- **WORK INSTRUCTION**
Every record must appear in your reply exactly as written.

- **DATA PROVIDED**
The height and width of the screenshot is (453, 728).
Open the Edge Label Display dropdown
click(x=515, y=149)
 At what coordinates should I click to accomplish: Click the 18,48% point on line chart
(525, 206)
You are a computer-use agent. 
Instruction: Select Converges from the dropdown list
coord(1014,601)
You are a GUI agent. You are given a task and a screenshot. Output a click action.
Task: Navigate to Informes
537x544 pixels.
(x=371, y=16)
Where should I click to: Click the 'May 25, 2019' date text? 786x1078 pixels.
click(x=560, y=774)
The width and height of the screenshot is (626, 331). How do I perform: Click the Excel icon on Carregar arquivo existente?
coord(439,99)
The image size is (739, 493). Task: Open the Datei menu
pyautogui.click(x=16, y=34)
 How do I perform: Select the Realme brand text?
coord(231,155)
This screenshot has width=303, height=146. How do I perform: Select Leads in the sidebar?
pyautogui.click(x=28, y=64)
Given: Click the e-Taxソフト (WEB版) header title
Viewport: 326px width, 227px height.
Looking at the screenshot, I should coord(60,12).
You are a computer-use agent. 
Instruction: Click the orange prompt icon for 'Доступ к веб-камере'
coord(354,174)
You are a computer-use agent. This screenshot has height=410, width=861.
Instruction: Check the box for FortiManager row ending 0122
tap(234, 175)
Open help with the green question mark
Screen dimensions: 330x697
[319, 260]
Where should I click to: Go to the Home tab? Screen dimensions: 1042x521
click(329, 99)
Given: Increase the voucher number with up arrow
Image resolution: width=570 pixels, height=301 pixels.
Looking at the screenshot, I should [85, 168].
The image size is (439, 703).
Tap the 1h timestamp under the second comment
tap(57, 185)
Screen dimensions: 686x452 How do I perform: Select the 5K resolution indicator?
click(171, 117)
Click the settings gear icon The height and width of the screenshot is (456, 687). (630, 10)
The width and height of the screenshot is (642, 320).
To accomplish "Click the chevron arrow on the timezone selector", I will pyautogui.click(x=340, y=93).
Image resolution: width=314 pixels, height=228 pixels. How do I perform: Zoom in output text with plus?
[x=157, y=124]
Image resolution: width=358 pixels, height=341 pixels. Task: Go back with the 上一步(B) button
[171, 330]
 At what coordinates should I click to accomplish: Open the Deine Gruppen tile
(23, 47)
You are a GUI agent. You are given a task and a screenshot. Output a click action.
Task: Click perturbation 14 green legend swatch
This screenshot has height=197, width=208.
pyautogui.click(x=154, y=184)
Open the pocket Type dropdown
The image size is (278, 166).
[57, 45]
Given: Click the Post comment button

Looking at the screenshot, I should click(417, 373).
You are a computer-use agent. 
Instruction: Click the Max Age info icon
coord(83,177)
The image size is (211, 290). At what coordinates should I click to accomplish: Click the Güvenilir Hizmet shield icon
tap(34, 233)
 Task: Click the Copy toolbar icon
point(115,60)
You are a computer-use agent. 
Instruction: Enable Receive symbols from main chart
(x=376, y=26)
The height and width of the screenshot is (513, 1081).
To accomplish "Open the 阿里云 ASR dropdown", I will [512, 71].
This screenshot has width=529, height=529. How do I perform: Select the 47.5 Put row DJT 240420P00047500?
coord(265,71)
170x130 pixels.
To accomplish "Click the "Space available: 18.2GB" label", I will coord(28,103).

- **RESULT BELOW**
The height and width of the screenshot is (453, 728).
Open the Edge Label Display dropdown
click(x=515, y=149)
 At what coordinates should I click to accomplish: Click the 18,48% point on line chart
(525, 206)
You are a computer-use agent. 
Instruction: Select Converges from the dropdown list
coord(1014,601)
You are a GUI agent. You are given a task and a screenshot. Output a click action.
Task: Navigate to Informes
537x544 pixels.
(x=371, y=16)
Where should I click to: Click the 'May 25, 2019' date text? 786x1078 pixels.
click(x=560, y=774)
The width and height of the screenshot is (626, 331). How do I perform: Click the Excel icon on Carregar arquivo existente?
coord(439,99)
The image size is (739, 493). Task: Open the Datei menu
pyautogui.click(x=16, y=34)
 How do I perform: Select the Realme brand text?
coord(231,155)
This screenshot has width=303, height=146. How do I perform: Select Leads in the sidebar?
pyautogui.click(x=28, y=64)
Given: Click the e-Taxソフト (WEB版) header title
Viewport: 326px width, 227px height.
Looking at the screenshot, I should coord(60,12).
You are a computer-use agent. 
Instruction: Click the orange prompt icon for 'Доступ к веб-камере'
coord(354,174)
You are a computer-use agent. This screenshot has height=410, width=861.
Instruction: Check the box for FortiManager row ending 0122
tap(234, 175)
Open help with the green question mark
Screen dimensions: 330x697
[319, 260]
Where should I click to: Go to the Home tab? Screen dimensions: 1042x521
click(329, 99)
Given: Increase the voucher number with up arrow
Image resolution: width=570 pixels, height=301 pixels.
Looking at the screenshot, I should [85, 168].
The image size is (439, 703).
Tap the 1h timestamp under the second comment
tap(57, 185)
Screen dimensions: 686x452 How do I perform: Select the 5K resolution indicator?
click(171, 117)
Click the settings gear icon The height and width of the screenshot is (456, 687). (630, 10)
The width and height of the screenshot is (642, 320).
To accomplish "Click the chevron arrow on the timezone selector", I will pyautogui.click(x=340, y=93).
Image resolution: width=314 pixels, height=228 pixels. How do I perform: Zoom in output text with plus?
[x=157, y=124]
Image resolution: width=358 pixels, height=341 pixels. Task: Go back with the 上一步(B) button
[171, 330]
 At what coordinates should I click to accomplish: Open the Deine Gruppen tile
(23, 47)
You are a GUI agent. You are given a task and a screenshot. Output a click action.
Task: Click perturbation 14 green legend swatch
This screenshot has height=197, width=208.
pyautogui.click(x=154, y=184)
Open the pocket Type dropdown
The image size is (278, 166).
[57, 45]
Given: Click the Post comment button

Looking at the screenshot, I should click(417, 373).
You are a computer-use agent. 
Instruction: Click the Max Age info icon
coord(83,177)
The image size is (211, 290). At what coordinates should I click to accomplish: Click the Güvenilir Hizmet shield icon
tap(34, 233)
 Task: Click the Copy toolbar icon
point(115,60)
You are a computer-use agent. 
Instruction: Enable Receive symbols from main chart
(x=376, y=26)
The height and width of the screenshot is (513, 1081).
To accomplish "Open the 阿里云 ASR dropdown", I will [512, 71].
This screenshot has width=529, height=529. How do I perform: Select the 47.5 Put row DJT 240420P00047500?
coord(265,71)
170x130 pixels.
To accomplish "Click the "Space available: 18.2GB" label", I will coord(28,103).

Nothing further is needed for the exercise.